Potensi bahaya penurunan cutoff hipertensi antara lain:
- Kemungkinan metode pengukuran yang tidak ideal
-
Overdiagnosis, terutama mengingat tekanan darah orang dewasa normal kenyataannya mendekati 130 mmHg, sehingga variabilitasnya dapat meningkatkan diagnosis hipertensi yang tidak perlu [3-5]
- Pemberian obat-obatan yang berlebihan dan tidak tepat guna
- Pemajanan pasien pada efek samping obat antihipertensi seperti sinkop, gangguan fungsi renal, dan jatuh yang dapat menimbulkan cedera kepala ataupun fraktur. [3, 4]
- Keuntungannya tidak sebanding karena tidak tepat sasaran : tercatat sebanyak 80% pasien yang baru terdiagnosa hipertensi dengan pedoman ACC/AHA memiliki risiko kardiovaskular 10 tahun <10%; hanya 11% pasien berisiko 10-20%; dan hanya 9% yang berisiko >20%. Hal ini menunjukkan bahwa definisi hipertensi ACC/AHA cenderung merugikan pada 80% populasi karena memajankan obat pada populasi yang sesungguhnya tidak perlu mengonsumsi obat hipertensi.[5]
- Pengambilan keputusan yang tidak berdasar, oleh karena banyaknya kontroversi yang saat ini muncul di kalangan klinisi.[3]
-
Labeling pada pasien dapat menyebabkan anxietas dan depresi jika dibandingkan dengan individu lain yang memiliki tekanan darah sama tanpa label hipertensi[5]
-
Pada negara-negara tanpa universal coverage, pasien akan lebih sulit mendapatkan jaminan asuransi karena adanya riwayat medis saat ini.[5]
Ketidaksetujuan AAFP terhadap definisi baru hipertensi ACC/AHA didasari poin-poin berikut yaitu:
- Penanganan hipertensi seharusnya dikonsentrasikan pada pencegahan dan perbaikan faktor risiko pada pasien-pasien asimptomatik, bukan mengobati penyakit.
- Pemberian pengobatan preventif tidak akan menguntungkan pasien, malah merugikan.
-
Pemilihan cutoff dan target pengobatan seharusnya didasarkan pada penurunan risiko kardiovaskular serta mempertimbangkan keuntungan dan kerugian pada masing-masing pasien.[3]
Berbeda dengan ACC/AHA, AAFP menganjurkan bahwa pada orang usia tua (≥60 tahun):
- Penanganan hipertensi dilakukan pada pasien dengan tekanan darah sistolik persisten ≥150 mmHg untuk mencapai target sistolik <150 mmHg, dengan tujuan menurunkan risiko stroke, penyakit jantung, dan mortalitas.

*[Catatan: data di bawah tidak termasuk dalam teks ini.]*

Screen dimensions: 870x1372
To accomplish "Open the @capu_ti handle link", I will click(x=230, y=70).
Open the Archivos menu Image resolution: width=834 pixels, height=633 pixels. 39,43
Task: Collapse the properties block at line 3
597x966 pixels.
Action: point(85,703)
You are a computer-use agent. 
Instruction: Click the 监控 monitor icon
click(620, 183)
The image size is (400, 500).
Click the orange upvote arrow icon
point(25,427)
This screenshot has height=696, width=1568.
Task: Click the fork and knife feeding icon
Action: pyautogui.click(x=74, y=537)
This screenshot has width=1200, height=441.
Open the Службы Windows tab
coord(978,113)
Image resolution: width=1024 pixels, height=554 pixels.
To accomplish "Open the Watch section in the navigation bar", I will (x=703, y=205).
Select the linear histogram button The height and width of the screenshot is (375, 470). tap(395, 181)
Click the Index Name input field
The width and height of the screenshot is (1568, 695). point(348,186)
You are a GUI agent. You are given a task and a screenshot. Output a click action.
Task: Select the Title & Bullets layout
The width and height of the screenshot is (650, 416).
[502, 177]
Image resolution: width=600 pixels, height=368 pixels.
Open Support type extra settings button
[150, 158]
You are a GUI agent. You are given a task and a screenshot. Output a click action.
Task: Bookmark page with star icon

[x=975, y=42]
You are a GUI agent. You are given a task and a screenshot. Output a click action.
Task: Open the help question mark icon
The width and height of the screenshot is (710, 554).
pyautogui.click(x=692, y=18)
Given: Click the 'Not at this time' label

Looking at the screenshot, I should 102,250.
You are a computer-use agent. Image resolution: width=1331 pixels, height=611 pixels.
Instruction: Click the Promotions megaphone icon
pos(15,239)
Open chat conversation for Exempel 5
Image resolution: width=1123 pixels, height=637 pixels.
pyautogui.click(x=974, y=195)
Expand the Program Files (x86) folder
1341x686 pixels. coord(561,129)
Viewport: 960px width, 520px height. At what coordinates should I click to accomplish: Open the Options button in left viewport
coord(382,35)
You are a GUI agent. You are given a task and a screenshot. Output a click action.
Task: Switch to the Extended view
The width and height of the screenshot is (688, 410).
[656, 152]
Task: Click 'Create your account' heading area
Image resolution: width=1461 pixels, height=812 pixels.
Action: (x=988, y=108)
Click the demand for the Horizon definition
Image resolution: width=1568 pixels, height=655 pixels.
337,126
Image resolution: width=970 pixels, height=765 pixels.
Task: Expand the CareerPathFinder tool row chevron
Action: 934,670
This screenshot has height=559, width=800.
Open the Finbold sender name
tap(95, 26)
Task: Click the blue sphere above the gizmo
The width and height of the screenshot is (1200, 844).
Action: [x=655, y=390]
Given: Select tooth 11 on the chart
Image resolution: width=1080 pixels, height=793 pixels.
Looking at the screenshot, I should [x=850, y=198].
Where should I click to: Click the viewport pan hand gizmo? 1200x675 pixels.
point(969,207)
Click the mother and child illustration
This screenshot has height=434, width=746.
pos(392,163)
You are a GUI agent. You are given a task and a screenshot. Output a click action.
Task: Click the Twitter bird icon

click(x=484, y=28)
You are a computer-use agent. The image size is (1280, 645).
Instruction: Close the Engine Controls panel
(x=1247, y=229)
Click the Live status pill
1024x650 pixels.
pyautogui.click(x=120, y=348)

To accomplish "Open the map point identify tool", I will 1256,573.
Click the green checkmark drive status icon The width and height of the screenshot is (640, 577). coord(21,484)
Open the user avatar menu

- Penanganan farmakologis mulai dipertimbangkan pada pasien dengan risiko kardiovaskular yang tinggi (berdasarkan penilaian per individu), untuk mencapai target tekanan darah sistolik <140 mmHg.[3]
Kesimpulan
Definisi hipertensi terbaru oleh ACC/AHA mengundang banyak kontroversi. AAFP merupakan salah satu pihak yang menolak penerapan cutoff hipertensi pada angka 130/80 mmHg dan menilai hal ini memiliki potensi bahaya seperti overdiagnosis, pemberian obat-obatan yang berlebih dan tidak tepat guna, pemajanan pasien pada efek samping obat yang tidak perlu, bahkan menimbulkan anxietas dan depresi. Menurut AAFP, pemilihan cutoff hipertensi dan target pengobatan harus memperhatikan risk-benefit terapi, seperti penurunan risiko kardiovaskular dan bahaya efek samping obat yang ditimbulkan.